古関裕而のドラマが今やっている。気の弱い主人公の様に見えるが
実際はそうではないと息子さんが証言している。逆に実際は芯の強い
人物であったようである。俺が好きな彼の曲は「栄冠は君に輝く」だ。
これは夏の甲子園で歌われる曲だが、初めて聴いた時いい曲だなぁと素直に思った。
曲名も何とか調べてわかり、楽譜も何とか手に入れピアノで弾いた記憶が
ある。亡くなった父が好きだった曲は「イヨマンテの夜」、この曲雄大で
どことなくオペラの様な感じがした。

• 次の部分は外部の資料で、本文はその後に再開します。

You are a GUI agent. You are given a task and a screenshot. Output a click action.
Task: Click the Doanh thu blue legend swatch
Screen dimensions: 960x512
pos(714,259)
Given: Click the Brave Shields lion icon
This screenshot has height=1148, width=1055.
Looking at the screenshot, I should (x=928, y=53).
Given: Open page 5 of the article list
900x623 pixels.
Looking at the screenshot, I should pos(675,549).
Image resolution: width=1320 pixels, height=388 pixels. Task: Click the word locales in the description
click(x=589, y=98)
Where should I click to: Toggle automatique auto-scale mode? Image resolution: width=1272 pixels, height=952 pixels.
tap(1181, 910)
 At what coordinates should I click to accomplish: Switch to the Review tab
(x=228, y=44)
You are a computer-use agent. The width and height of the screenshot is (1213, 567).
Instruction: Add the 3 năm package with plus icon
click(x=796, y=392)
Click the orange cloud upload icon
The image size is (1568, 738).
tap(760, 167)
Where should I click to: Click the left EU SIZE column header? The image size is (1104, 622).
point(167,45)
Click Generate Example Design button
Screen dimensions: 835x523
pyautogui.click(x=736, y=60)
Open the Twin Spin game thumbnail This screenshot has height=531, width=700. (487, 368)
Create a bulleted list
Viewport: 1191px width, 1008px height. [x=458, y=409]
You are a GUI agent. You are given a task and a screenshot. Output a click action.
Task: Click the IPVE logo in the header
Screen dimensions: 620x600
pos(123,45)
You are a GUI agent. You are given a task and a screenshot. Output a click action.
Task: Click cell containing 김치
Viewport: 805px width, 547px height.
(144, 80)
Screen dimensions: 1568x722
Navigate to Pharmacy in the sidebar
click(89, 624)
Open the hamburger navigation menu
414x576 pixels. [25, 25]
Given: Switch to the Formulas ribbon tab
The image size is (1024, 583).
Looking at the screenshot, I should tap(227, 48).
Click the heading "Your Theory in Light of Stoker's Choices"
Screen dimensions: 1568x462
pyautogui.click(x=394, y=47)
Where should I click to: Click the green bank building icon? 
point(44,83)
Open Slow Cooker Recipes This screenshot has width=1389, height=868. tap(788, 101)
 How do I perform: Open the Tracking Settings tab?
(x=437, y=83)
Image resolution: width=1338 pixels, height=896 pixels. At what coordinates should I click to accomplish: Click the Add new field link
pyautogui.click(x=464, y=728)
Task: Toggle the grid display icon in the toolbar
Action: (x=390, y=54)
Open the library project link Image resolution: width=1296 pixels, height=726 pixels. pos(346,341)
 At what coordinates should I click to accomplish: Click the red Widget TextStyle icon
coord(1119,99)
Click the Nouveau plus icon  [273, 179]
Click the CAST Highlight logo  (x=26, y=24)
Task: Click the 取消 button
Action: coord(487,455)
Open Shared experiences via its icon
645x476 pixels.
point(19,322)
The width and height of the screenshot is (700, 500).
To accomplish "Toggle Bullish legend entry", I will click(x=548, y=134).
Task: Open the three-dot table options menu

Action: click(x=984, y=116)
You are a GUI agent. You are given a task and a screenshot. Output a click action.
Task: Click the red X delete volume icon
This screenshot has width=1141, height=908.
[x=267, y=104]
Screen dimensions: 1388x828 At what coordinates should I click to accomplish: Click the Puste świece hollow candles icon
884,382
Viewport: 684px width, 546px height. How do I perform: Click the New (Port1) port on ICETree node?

彼の底流にはクラシックの素養が
あるので聞く人によってはクラシックを聴いていると思う方もいるだろう。

彼は仙台に一時いた時があり、その時期金須嘉之進から作曲を学んでいる。
金須はギリシャ正教徒でロシアのペテルブルク音楽院に留学し、そこで
リムスキーコルサコフから作曲を学んでいる。そう、古関はリムスキーコルサコフの
孫弟子にあたる。音大で学ばなくても本人次第でいくらでも勉強できるという事を
実証した人物である。ちなみにリムスキーコルサコフはロシア国民楽派5人組の
一人である。この楽派は保守的でロシア的音楽を守っていこうとする音楽家の集団である。
この集団と正反対に位置するのがチャイコフスキー、その先生であるアントン・ルビンシュタイン
(ペテルブルク音楽院創立者)、その弟のニコライ・ルビンシュタイン(モスクワ音楽院創立者)
ニコライの孫弟子にあたるラフマニノフ等がいる。彼らはヨーロッパの音楽をロシアに
もってこようとした集団である。更に付け加えると志村けんが演じている作曲家は山田耕作が
モデルである。山田は芸大での先生は幸田延である。彼女は作家幸田露伴の妹である。
山田耕作の代表作は「早春賦」であるが、この曲シューベルトの曲のパクリ疑惑がある。